Branch target prediction is a technique used in some processors with instruction pre-fetch to guess whether a conditional branch will be taken or not and pre-fetch code from the appropriate location. When a branch instruction is executed, its address and that of the next instruction executed (the chosen destination of the branch) are stored in the branch target buffer. This information is used to predict which way the instruction will branch the next time it is executed so that instruction pre-fetch can continue. When the prediction is correct (and it is correct most of the time), executing a branch does not cause a pipeline break. Some later processors simply pre-fetch both paths instead of trying to predict which way the branch will go. A branch target buffer is a register used to store the predicted destination of a branch in a microprocessor using branch prediction. Branch target prediction, however, does not come without its drawbacks.
The PowerPC processor, for example, decodes instructions including branches and classifies the type of each branch prior to making branch prediction. The PowerPC processor utilizes three hardware components to predict branches. The first component is a Branch History Table (BHT) for a conditional branch to predict whether or not the branch will be taken. The second component is a link stack to predict the target address of a branch that is an indirect branch and corresponds to a subroutine return. The third component is a count cache used to predict the target address of a branch that is an indirect branch but does not correspond to a subroutine return.
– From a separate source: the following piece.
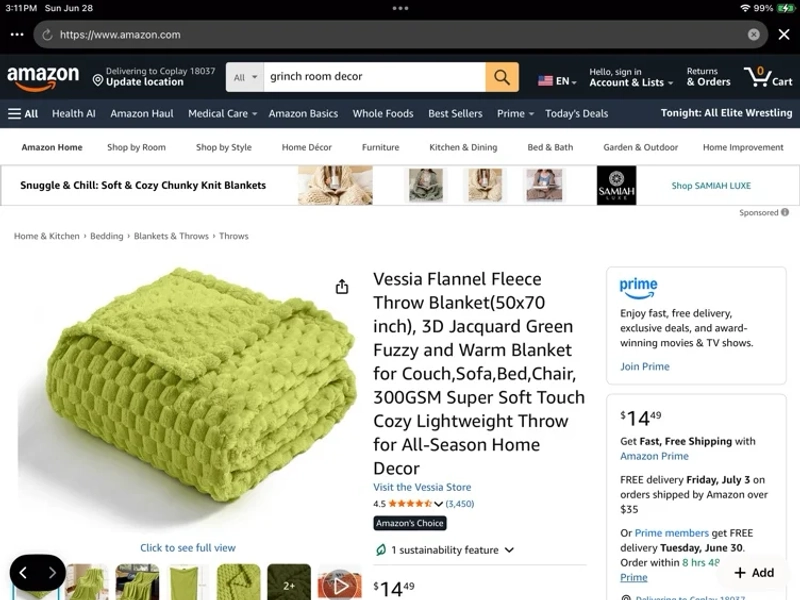
Task: Expand the All search category dropdown
Action: click(245, 77)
The prediction accuracy of the BHT and the link stack is very high. But unlike these two structures, the count cache has low prediction accuracy especially for applications written in C++ or Java. When a branch commits, the branch stores its current target address to the entry in the count cache indexed by its hashed program counter. When the same branch is fetched, the branch accesses the count cache with its hashed program counter, and the relevant entry in the count cache returns the stored target. Such a prediction mechanism is vulnerable to a branch that has multiple different target addresses, because it does not keep track of all possible targets but stores only the most recent target. However, because branch prediction has significant design constraints in terms of design complexity and wire delay, it is difficult to implement a sophisticated algorithm to predict the next target address accurately for a hard-to-predict branch (i.e., a multi-target branch).
Therefore, a need exists to overcome the problems with the prior art as discussed above, and particularly for a more efficient way to predict the next target address for multi-target branches in microprocessors.